Robo de bebés en General Pico: podrían exhumar cuerpos

El robo de bebés en General Pico, que fueron entregados a parejas que los anotaron como sus hijos biológicos, ya suma 11 denuncias y en algunas de esas causas habría que exhumar las tumbas de los bebés que fueron dados por muertos a sus verdaderas familias.
Las denuncias que pasarán al Juzgado Federal en Santa Rosa son ocho, y son las que tienen que ver con la supresión de identidad y la adulteración de documentos. Pero en esta ciudad se continuará con la investigación de aquellos casos que incluyen otro tipo de delitos y son las denuncias de las familias que al nacer sus hijos les dijeron que habían muerto pero ahora tienen sospechas que fueron engañados por los médicos y las instituciones de salud. Así dieron testimonio algunos vecinos.

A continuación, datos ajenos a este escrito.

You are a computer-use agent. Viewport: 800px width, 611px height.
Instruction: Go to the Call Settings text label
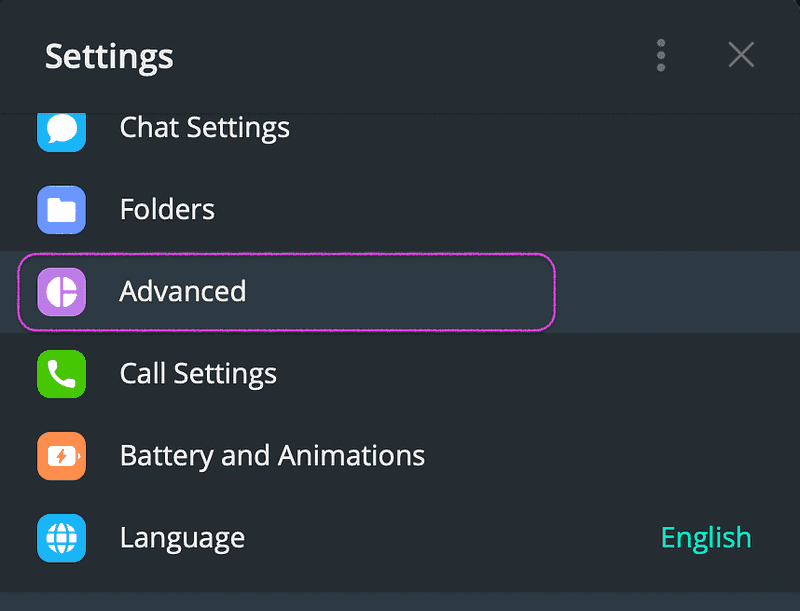point(198,374)
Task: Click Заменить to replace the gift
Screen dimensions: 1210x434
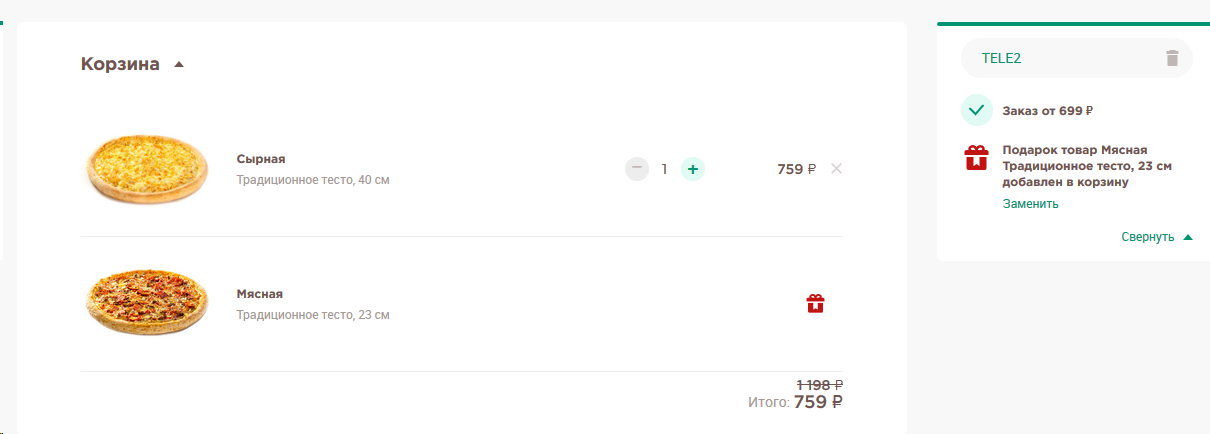Action: pos(1031,204)
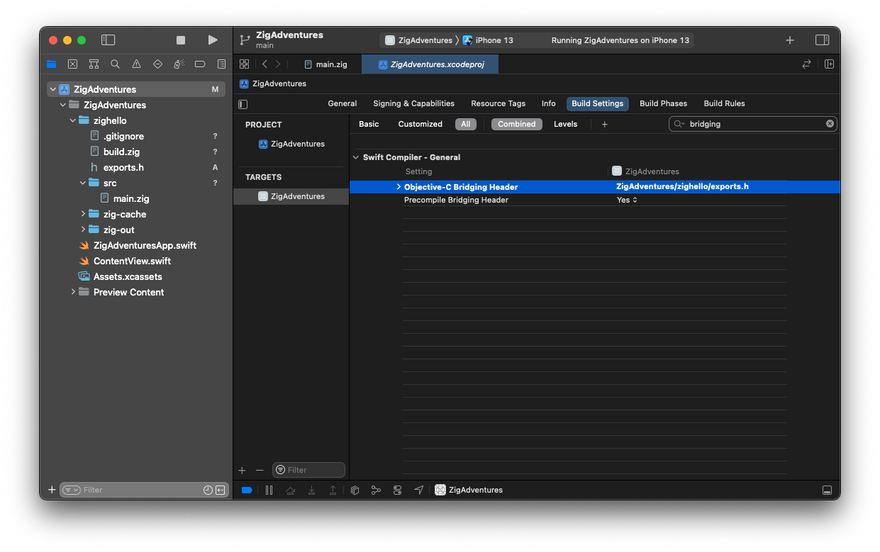The width and height of the screenshot is (880, 552).
Task: Click simulate location arrow icon
Action: pos(419,490)
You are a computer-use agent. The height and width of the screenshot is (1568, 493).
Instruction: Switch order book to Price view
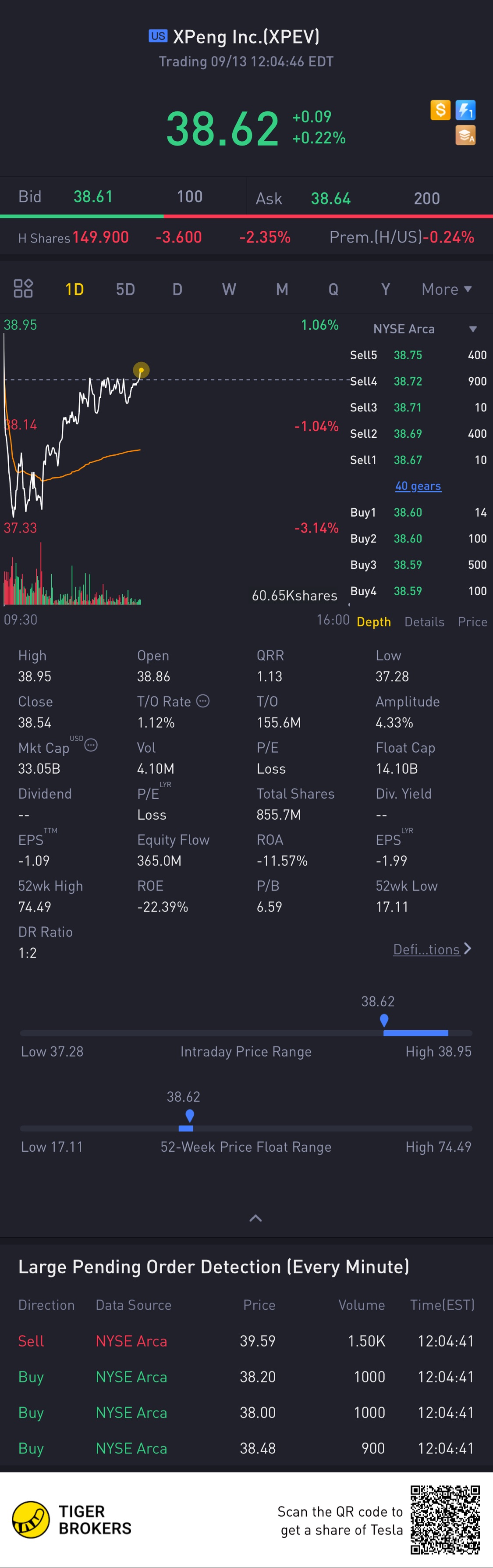coord(472,621)
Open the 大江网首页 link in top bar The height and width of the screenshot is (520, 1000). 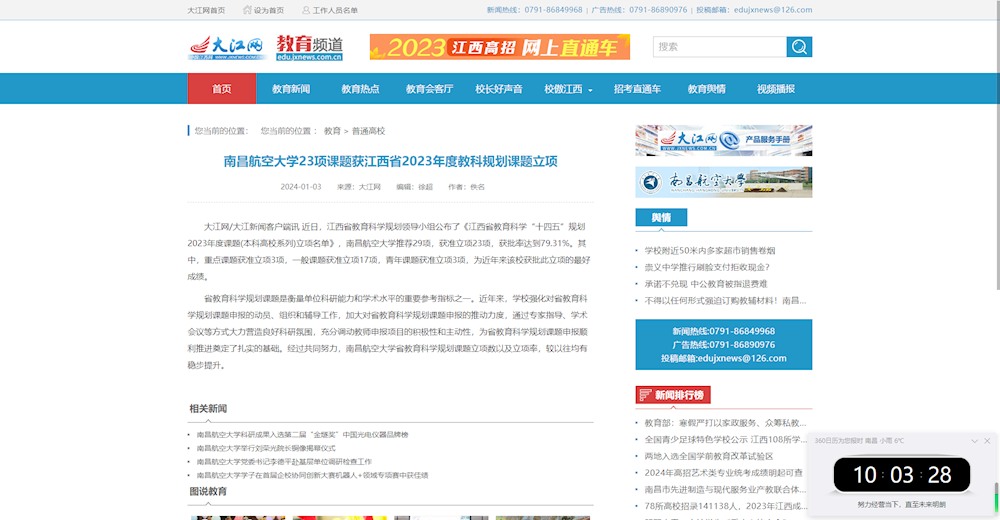206,10
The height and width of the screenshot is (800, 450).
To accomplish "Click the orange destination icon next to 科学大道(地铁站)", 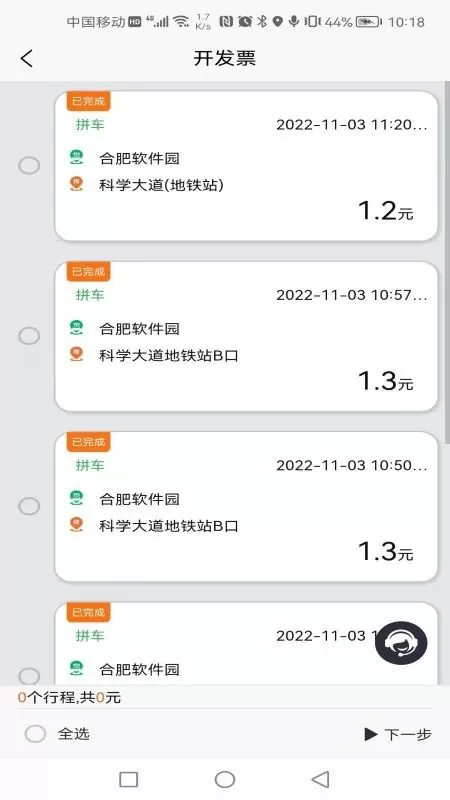I will [x=77, y=184].
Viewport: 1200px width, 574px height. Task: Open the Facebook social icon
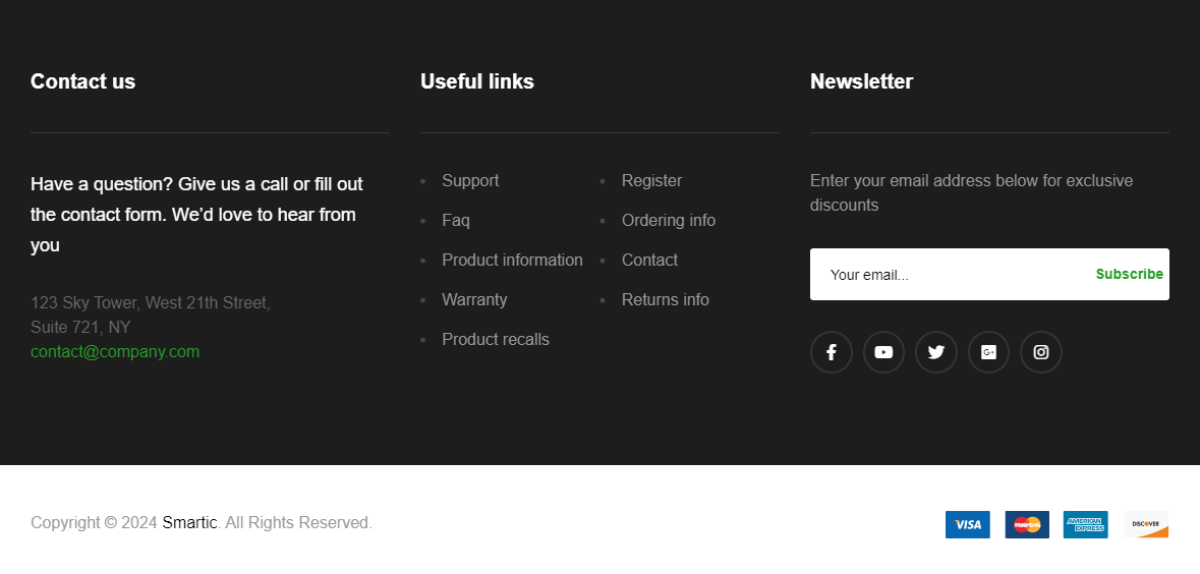pos(831,352)
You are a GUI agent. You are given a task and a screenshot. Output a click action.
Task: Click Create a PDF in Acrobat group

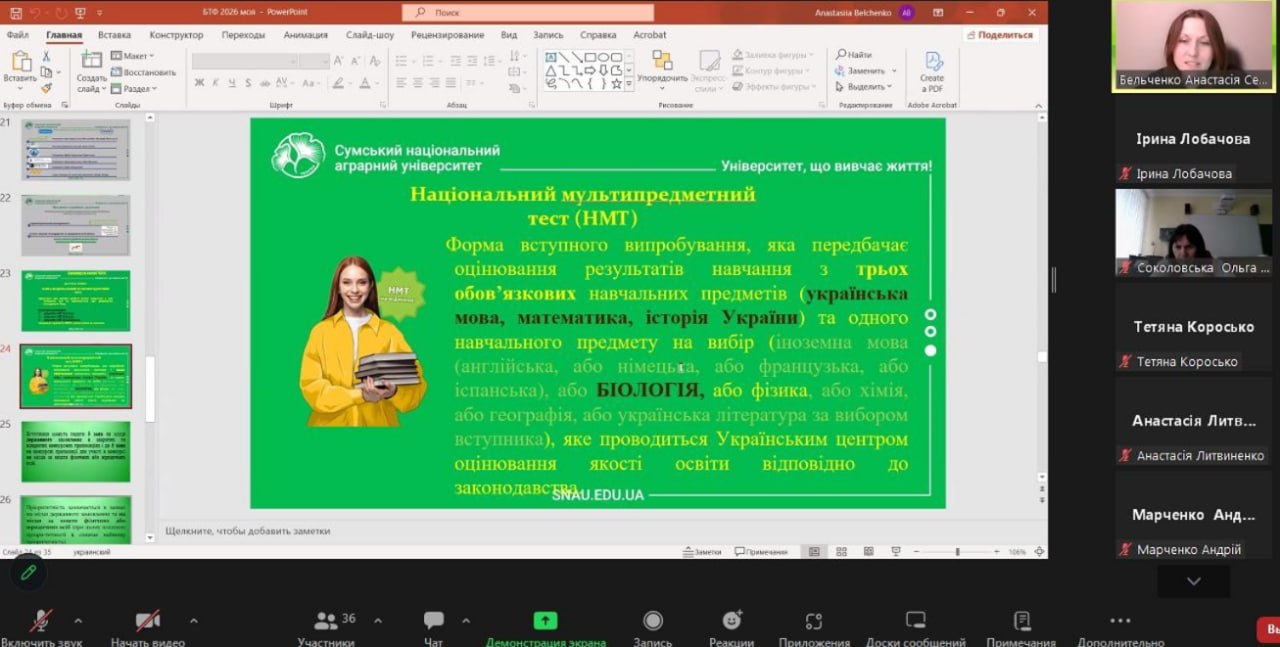(932, 71)
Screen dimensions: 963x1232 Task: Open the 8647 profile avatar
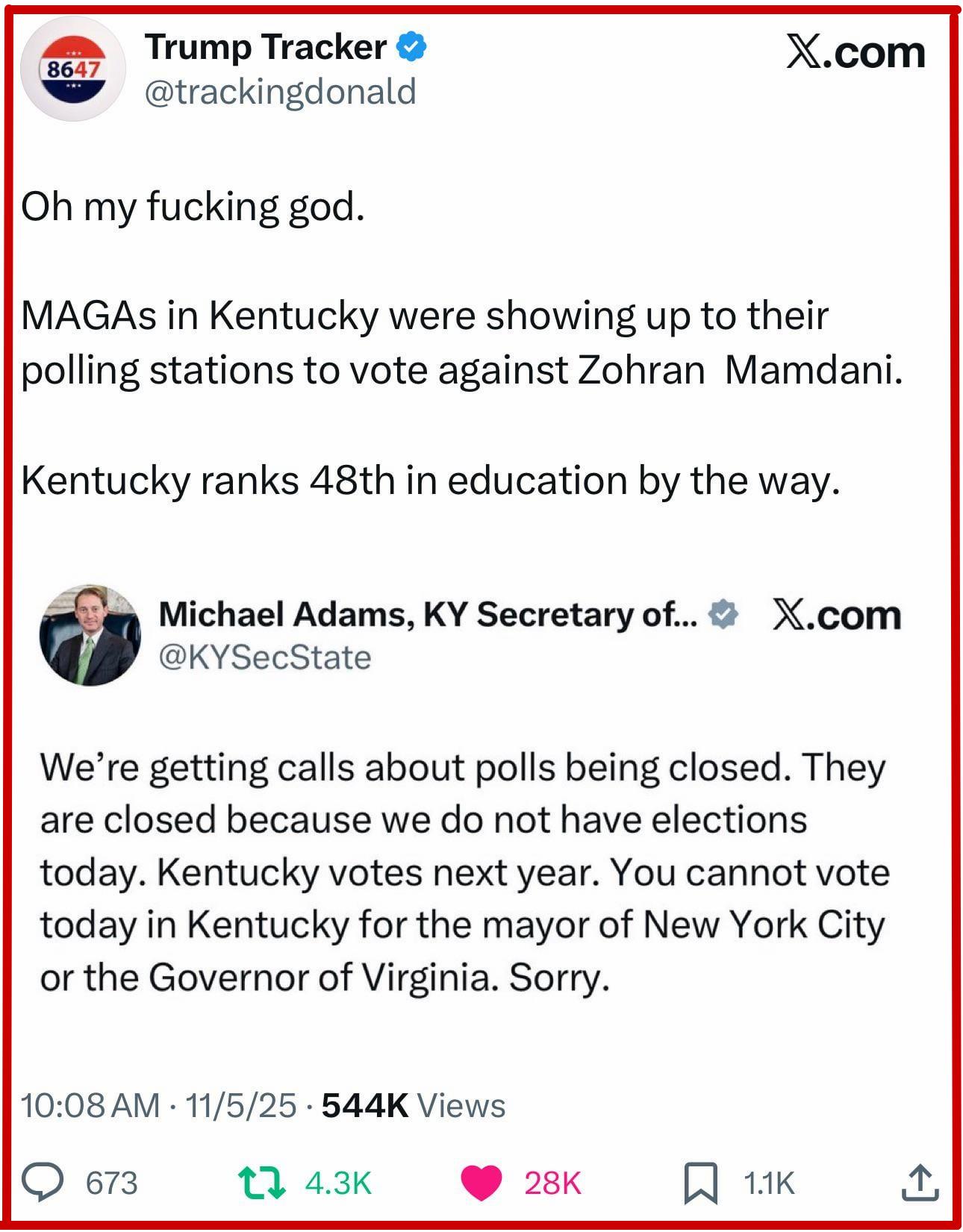(x=73, y=70)
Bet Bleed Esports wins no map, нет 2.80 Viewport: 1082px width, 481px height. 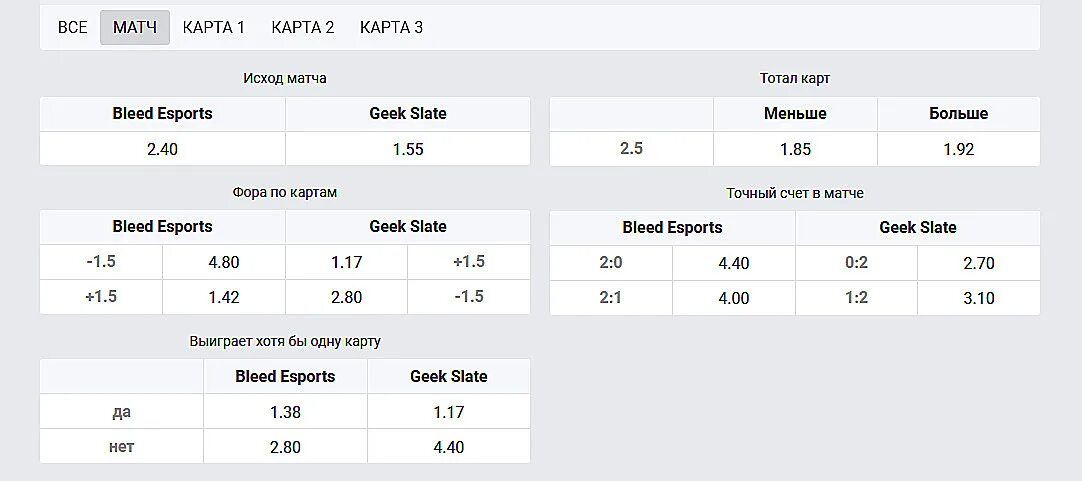tap(285, 447)
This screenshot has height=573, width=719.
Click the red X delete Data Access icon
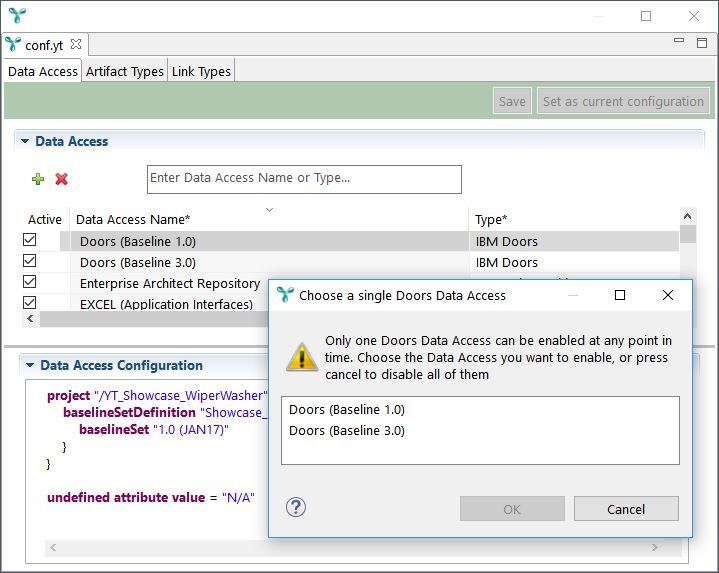(61, 179)
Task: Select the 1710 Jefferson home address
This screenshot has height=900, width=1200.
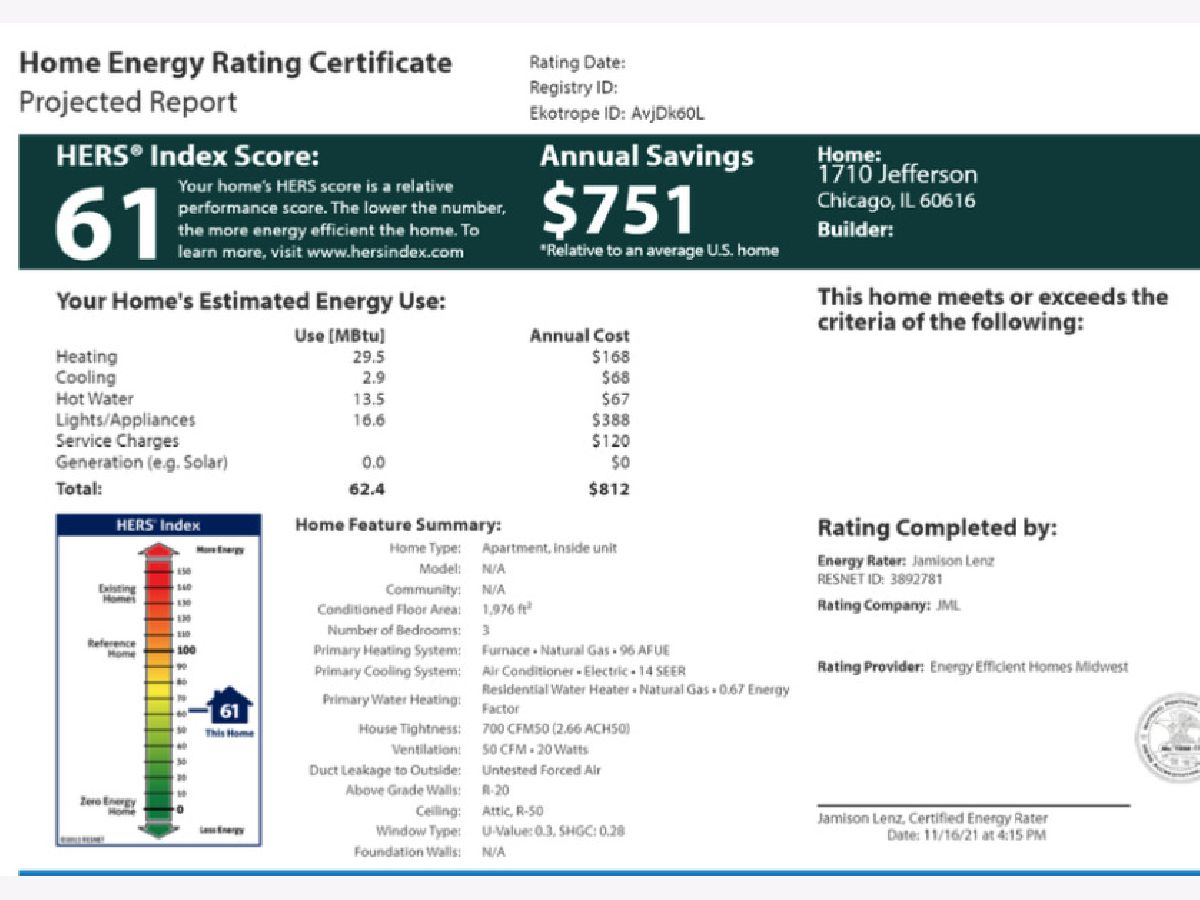Action: tap(897, 175)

En esta ciudad uno de los jueces de las causas ya se declaró incompetente porque son delitos de competencia federal. El fiscal general Armando Agüero indicó que se tomaron las denuncias para facilitar el acceso a los denunciantes que estaban en General Pico, se solicitaron los certificados de nacimientos, se hizo un detalle de las personas imputadas y mediante un dictamen se solicitó la intervención de la Justicia Federal y todo se envió a la capital provincial.
“Consideramos que las causas no están prescriptas, si bien el delito ocurrió hace unos 40 años, porque las personas afectadas siguen sin conocer su identidad hasta el día de hoy”, dijo Agüero.

Complicidades.
Con estas denuncias se vincularon a unos médicos que atendían en las clínicas locales entre los años 1964 y 1980, al menos media docena de profesionales, también a personal del Registro Civil, todos en acuerdo para realizar la entrega de los niños, mentir a los padres verdaderos y además por la adulteración de los medicamentos.
La primera denuncia fue hace unos años y la radicó Andrea Langhoff, quien vive en Buenos Aires y su causa en la Justicia Federal prescribió. Sin embargo, ella siguió movilizando y logró contactarse con otras personas que tenían las mismas sospechas sobre su origen.
Otra de las denuncias la realizó Gastón Sevillano, quien vive en Eduardo Castex y se pudo reencontrar ahora con sus padres biológicos que viven en Villa Mirasol y Santa Rosa.
Pamela Guerra busca a su hermano mayor, quien supuestamente nació y falleció pero luego se enteraron de que el cajón de su sepultura estaba vacío. Su familia espera la orden judicial para poder comprobarlo.
Marcela Barroso busca a una hermana o hermano, porque su mamá esperaba mellizos pero en marzo del año 1979 fue el parto y le aseguraron que solo había sobrevivido uno de sus hijos. Ellos son de Quemú Quemú pero el nacimiento se produjo en esta ciudad.
A esas historias se suman las de Daniel Cahaldo, Carlos Taboada, Romina Rodríguez, Horacio Pérez y de otros que buscan a sus padres, hijos y hermanos.